TNFα measurement in rat and human whole blood as an in vitro method to assay pyrogens and its inhibition by dexamethasone and erythromycin

To ensure the safety of potential drugs, pyrogen tests are traditionally performed in rabbits. New methods have been developed as alternatives to the test to reduce the use of experimental animals. Among these methods there are the Limulus amoebocyte lysate test and the determination of cytokine production by human leukocytes and whole blood. When exposed to a range of concentrations of endotoxins, human and rat whole blood release TNFa at amounts that are detectable by a commercially available enzyme-linked immunosorbent assay (ELISA). Our results show that the sensitivity of human and rat blood to endotoxins from Salmonella abortus equi and Escherichia coli is similar.
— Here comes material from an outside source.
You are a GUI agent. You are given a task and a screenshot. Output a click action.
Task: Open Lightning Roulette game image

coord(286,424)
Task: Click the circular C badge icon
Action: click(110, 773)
In rat blood, TNFa was detected after contact with the pyrogens only in fresh blood, collected on the same day of incubation with the pyrogenic substances. The measurement of TNFa production would be a reliable alternative to the rabbit pyrogen test. However, given that the addition of erythromycin and dexamethasone inhibited the production of this cytokine, this method is limited when parenteral formulations contain these two drugs. Similar inhibition has been observed in the rabbit test. Additional experiments will be necessary to demonstrate that the rat whole blood test system is useful and reliable for the pyrogens evaluation.